> _Task item A_
In the interview excerpt about the Xeric Foundation, what did a total stranger ask Laird to fund with a quarter of a million dollars?
> _Task item B_
Retype the part of the interview excerpt between "Indeed, when asked" and "make their way.", inclusive, with no changes.

> _Extract provided_

Indeed, when asked in an interview on the Project Fanboy website, Laird was quoted as saying:

The initial impetus for creating the Xeric Foundation was frustration – when the Turtle thing started getting really huge, people started coming out of the woodwork to ask for money. Many of them were legitimate charitable organizations or creators needing funding, but there were also quite a few ridiculous things – like the total stranger who asked me for a quarter of a million dollars to fund his general store. It got to the point where I was getting overwhelmed with making these kinds of decisions, and it was suggested to me that a foundation might be a good way to "separate the wheat from the chaff", providing official and clearly delineated channels through which people looking for money had to make their way.

> _Information given_
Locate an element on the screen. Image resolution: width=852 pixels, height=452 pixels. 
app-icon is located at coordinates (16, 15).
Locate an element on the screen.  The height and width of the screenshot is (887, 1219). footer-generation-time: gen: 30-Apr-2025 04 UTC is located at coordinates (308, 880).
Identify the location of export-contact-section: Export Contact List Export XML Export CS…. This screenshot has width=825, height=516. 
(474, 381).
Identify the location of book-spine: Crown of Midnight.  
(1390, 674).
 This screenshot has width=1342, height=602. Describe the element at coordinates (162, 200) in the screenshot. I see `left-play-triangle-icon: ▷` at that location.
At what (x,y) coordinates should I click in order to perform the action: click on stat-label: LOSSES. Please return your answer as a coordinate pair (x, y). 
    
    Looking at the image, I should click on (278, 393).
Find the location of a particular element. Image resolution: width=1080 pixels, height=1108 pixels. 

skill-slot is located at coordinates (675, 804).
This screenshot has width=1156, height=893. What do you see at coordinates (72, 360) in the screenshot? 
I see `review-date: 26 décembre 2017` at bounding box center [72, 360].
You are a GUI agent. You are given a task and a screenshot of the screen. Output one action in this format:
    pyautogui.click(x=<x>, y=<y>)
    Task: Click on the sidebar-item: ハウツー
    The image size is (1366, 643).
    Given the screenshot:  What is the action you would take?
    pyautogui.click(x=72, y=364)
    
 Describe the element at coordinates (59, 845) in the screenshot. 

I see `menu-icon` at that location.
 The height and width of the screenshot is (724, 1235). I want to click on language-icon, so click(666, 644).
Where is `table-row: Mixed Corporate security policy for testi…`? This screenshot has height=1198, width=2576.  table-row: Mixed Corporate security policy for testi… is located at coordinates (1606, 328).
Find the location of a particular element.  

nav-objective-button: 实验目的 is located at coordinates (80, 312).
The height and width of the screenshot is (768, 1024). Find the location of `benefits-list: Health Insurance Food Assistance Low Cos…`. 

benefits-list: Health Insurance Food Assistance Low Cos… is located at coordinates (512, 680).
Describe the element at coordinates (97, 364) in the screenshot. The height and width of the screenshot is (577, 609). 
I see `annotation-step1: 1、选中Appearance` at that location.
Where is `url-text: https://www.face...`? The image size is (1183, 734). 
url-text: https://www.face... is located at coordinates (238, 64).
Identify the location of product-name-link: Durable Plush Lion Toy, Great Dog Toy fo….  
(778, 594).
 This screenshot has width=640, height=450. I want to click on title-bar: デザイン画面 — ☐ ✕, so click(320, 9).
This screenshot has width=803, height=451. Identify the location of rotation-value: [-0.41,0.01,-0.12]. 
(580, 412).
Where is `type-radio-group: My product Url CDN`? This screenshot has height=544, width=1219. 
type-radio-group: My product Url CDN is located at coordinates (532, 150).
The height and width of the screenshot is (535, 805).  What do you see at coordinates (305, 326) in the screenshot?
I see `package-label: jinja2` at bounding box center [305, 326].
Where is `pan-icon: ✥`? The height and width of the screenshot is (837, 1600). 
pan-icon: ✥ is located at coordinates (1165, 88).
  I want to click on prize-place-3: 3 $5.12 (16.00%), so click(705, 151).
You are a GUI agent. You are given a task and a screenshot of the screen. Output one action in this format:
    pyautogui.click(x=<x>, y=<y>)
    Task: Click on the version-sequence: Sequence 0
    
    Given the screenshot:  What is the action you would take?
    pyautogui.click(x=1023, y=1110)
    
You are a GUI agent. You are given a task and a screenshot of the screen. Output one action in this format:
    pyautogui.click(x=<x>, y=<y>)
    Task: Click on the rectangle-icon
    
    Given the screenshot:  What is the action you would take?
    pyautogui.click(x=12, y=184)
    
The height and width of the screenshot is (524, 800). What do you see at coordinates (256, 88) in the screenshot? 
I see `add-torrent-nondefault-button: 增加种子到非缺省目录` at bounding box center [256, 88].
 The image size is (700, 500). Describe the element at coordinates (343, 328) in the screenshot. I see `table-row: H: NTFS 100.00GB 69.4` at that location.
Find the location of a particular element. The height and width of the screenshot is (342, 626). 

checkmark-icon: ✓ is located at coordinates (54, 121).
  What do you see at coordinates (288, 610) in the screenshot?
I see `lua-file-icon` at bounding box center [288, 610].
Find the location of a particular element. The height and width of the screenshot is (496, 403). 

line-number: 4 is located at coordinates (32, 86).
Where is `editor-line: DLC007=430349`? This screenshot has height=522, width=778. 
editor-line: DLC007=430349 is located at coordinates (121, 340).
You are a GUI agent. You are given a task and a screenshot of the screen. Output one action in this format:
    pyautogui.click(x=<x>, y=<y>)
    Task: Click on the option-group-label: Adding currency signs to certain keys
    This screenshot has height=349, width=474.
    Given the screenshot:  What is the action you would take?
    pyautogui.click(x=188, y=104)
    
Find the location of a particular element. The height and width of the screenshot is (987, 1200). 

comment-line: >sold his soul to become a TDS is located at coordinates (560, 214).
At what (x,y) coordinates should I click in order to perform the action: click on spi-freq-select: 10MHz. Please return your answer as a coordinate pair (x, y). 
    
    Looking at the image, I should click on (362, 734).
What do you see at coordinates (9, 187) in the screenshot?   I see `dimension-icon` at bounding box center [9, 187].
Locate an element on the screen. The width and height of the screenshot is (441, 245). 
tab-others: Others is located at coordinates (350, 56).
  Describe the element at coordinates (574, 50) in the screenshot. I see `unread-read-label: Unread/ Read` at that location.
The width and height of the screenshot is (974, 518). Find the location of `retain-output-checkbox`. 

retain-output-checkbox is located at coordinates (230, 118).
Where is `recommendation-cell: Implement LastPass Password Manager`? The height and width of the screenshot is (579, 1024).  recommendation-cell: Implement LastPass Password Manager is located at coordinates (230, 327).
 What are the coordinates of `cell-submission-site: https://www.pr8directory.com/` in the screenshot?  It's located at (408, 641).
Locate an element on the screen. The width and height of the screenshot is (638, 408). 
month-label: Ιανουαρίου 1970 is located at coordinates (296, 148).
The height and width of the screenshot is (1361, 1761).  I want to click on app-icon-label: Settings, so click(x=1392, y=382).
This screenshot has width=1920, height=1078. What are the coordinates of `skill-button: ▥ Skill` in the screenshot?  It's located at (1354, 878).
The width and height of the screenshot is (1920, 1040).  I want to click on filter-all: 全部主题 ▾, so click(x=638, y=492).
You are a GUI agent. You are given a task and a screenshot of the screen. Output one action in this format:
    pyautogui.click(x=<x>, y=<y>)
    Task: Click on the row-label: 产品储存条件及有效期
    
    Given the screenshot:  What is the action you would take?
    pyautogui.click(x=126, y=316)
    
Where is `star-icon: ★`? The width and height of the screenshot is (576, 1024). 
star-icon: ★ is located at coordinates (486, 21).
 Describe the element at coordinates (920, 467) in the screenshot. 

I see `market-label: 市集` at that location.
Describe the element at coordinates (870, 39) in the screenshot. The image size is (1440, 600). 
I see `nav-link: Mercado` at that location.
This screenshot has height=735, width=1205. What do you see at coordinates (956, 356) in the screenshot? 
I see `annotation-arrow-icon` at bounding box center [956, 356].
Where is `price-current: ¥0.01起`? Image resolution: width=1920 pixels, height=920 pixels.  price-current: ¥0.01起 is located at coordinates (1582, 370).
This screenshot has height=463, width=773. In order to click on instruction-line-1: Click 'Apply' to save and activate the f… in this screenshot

> _Task result A_
His general store.

> _Task result B_
Indeed, when asked in an interview on the Project Fanboy website, Laird was quoted as saying:

The initial impetus for creating the Xeric Foundation was frustration – when the Turtle thing started getting really huge, people started coming out of the woodwork to ask for money. Many of them were legitimate charitable organizations or creators needing funding, but there were also quite a few ridiculous things – like the total stranger who asked me for a quarter of a million dollars to fund his general store. It got to the point where I was getting overwhelmed with making these kinds of decisions, and it was suggested to me that a foundation might be a good way to "separate the wheat from the chaff", providing official and clearly delineated channels through which people looking for money had to make their way.